WHAT YOU NEED TO DO | Carry over every entry exactly as written, though not the pictures it contains.

Collected data entries |

____

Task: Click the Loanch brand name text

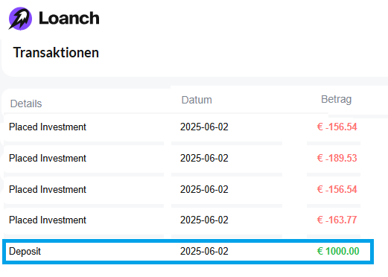Action: pos(69,19)
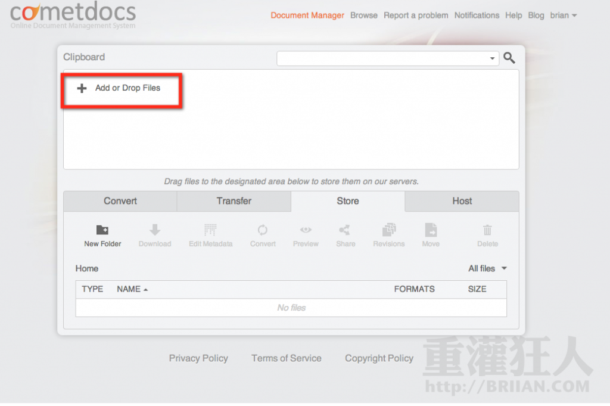Screen dimensions: 610x406
Task: Click the Share icon
Action: (x=346, y=231)
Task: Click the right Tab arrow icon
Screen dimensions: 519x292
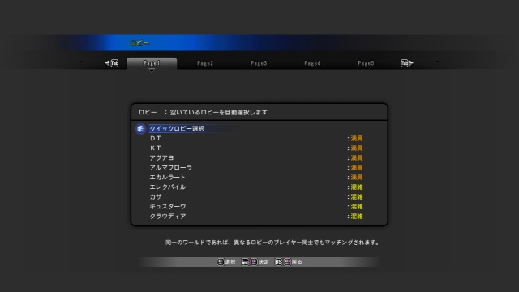Action: [x=406, y=63]
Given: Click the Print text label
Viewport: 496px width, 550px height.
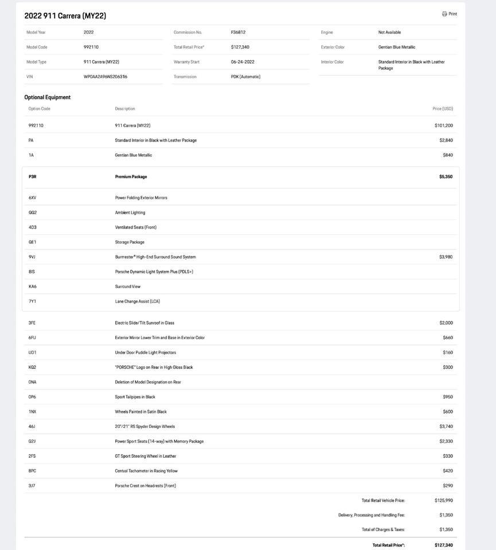Looking at the screenshot, I should (x=453, y=14).
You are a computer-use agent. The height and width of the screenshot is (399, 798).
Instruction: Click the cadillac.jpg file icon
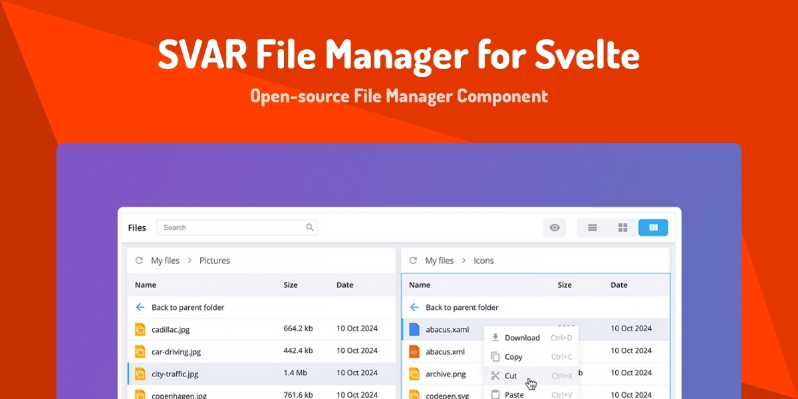pos(141,329)
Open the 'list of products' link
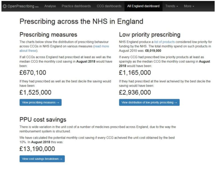 click(x=164, y=42)
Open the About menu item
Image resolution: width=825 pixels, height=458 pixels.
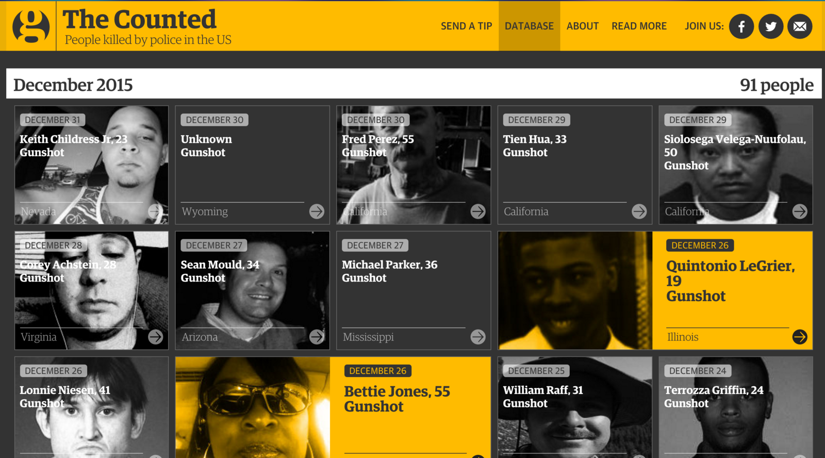[x=583, y=26]
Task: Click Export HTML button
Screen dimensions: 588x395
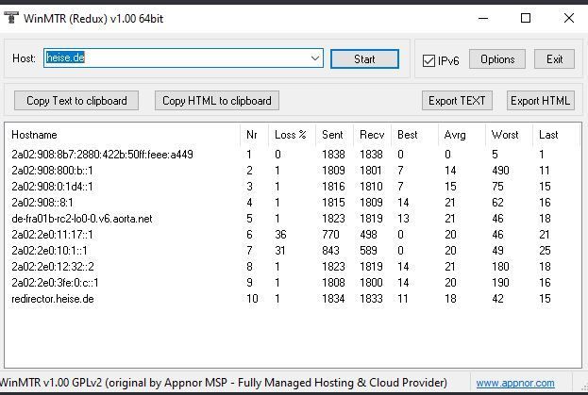Action: tap(540, 101)
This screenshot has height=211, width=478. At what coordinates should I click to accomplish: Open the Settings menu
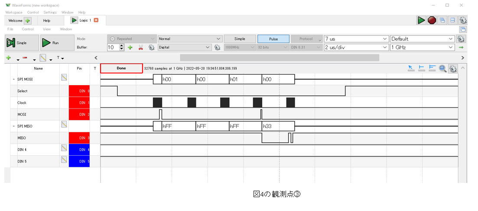[50, 13]
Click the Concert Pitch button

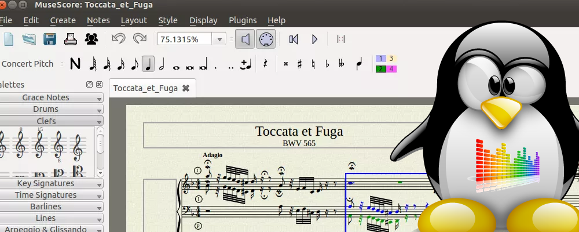click(x=27, y=64)
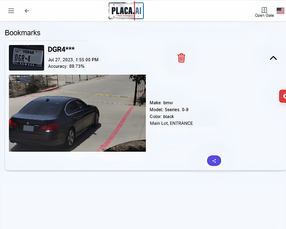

____

TASK SOLUTION |
Task: Click the Loanch brand name text

Action: pos(69,19)
Screen dimensions: 610x406
Task: Click the Share icon
Action: (x=346, y=231)
Task: Click the right Tab arrow icon
Screen dimensions: 519x292
Action: [x=406, y=63]
Given: Click the Print text label
Viewport: 496px width, 550px height.
Looking at the screenshot, I should (x=453, y=14).
You are a computer-use agent. The height and width of the screenshot is (399, 798).
Instruction: Click the cadillac.jpg file icon
pos(141,329)
Open the 'list of products' link
 click(x=164, y=42)
Open the About menu item
Image resolution: width=825 pixels, height=458 pixels.
[x=583, y=26]
Task: Click Export HTML button
Screen dimensions: 588x395
Action: tap(540, 101)
This screenshot has height=211, width=478. At what coordinates should I click to accomplish: Open the Settings menu
[50, 13]
Click the Concert Pitch button

click(x=27, y=64)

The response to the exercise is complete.